WHAT IS EXPECTED ->
Of the entries below, copy only those lines that contain the word "agent".

Top of MATERIAL TO PROCESS

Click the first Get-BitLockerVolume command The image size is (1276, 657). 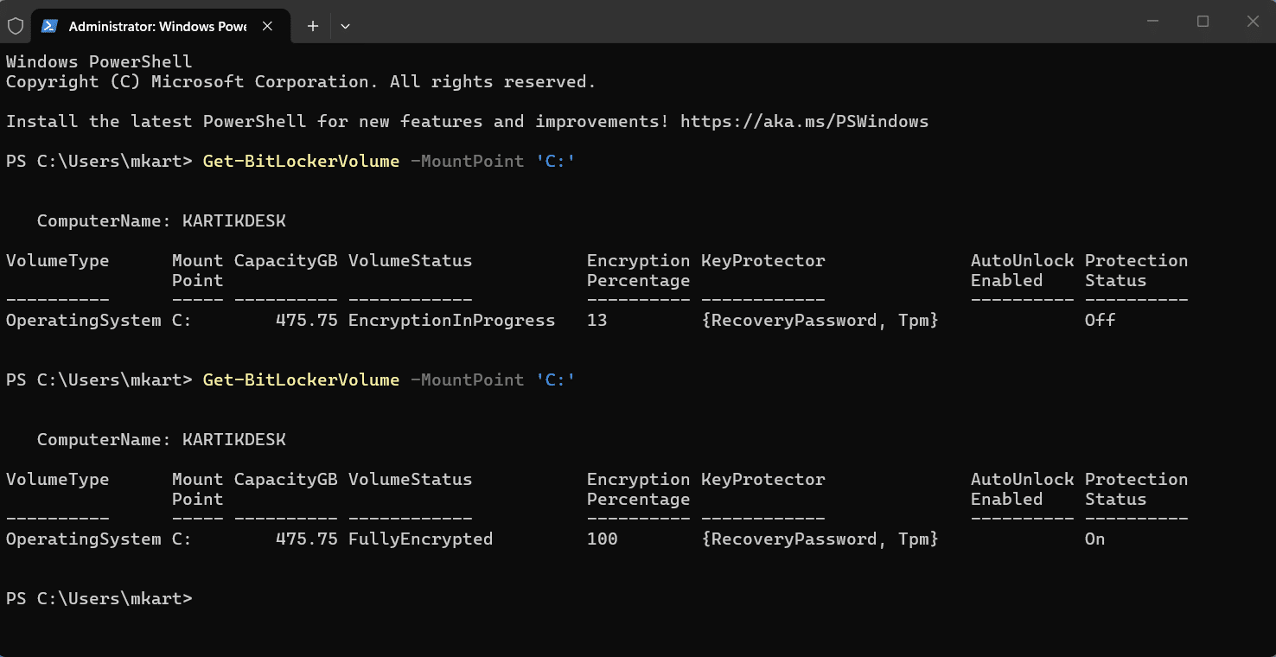click(301, 161)
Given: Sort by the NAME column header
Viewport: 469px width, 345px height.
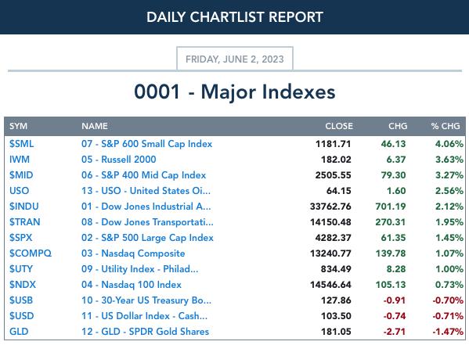Looking at the screenshot, I should (x=95, y=126).
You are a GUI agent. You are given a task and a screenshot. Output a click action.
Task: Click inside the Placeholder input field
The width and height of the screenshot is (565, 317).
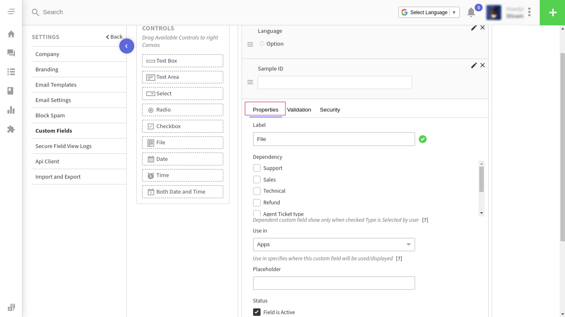click(333, 283)
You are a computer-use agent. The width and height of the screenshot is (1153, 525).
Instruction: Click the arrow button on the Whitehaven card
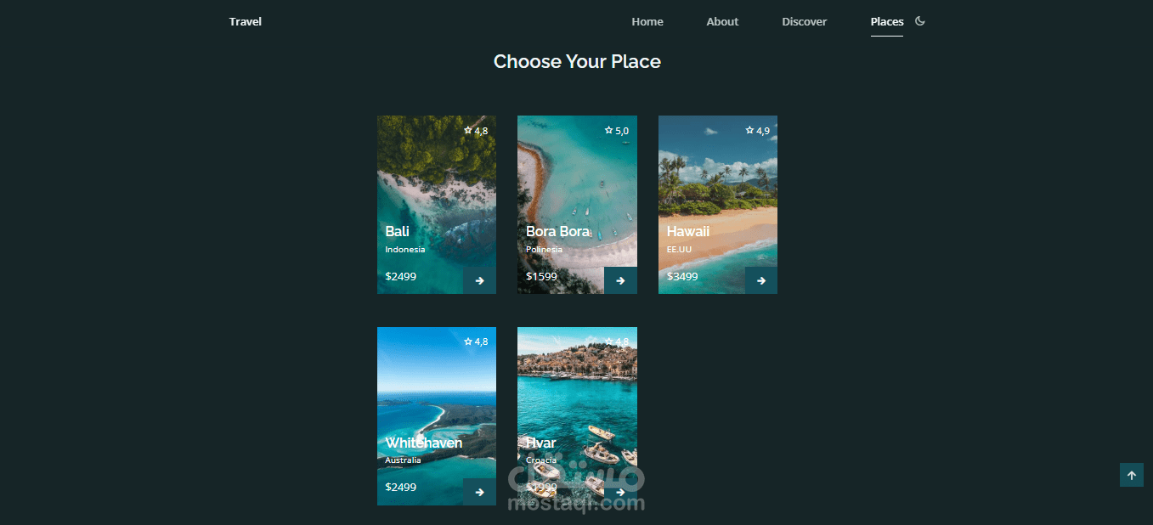[x=479, y=492]
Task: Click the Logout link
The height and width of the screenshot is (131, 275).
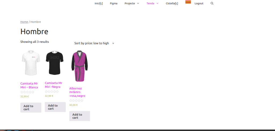Action: [x=199, y=3]
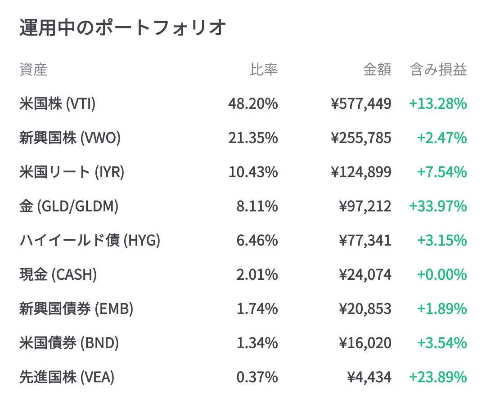The image size is (486, 399).
Task: Click the +33.97% gold gain figure
Action: click(437, 206)
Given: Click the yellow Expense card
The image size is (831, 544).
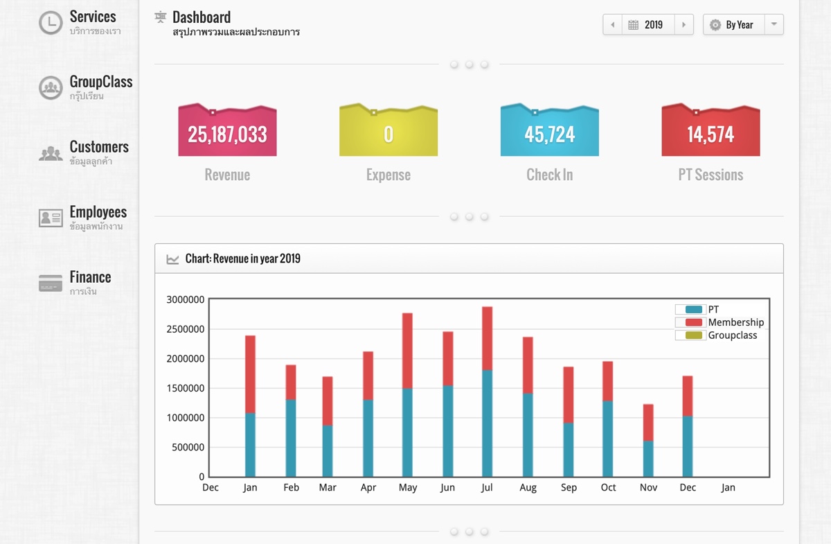Looking at the screenshot, I should (388, 133).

Bottom of MATERIAL TO PROCESS

WRITTEN SOLUTION ->
You are a GUI agent. You are given a task and a screenshot. Output a click action.
You are a computer-use agent. The width and height of the screenshot is (1153, 525).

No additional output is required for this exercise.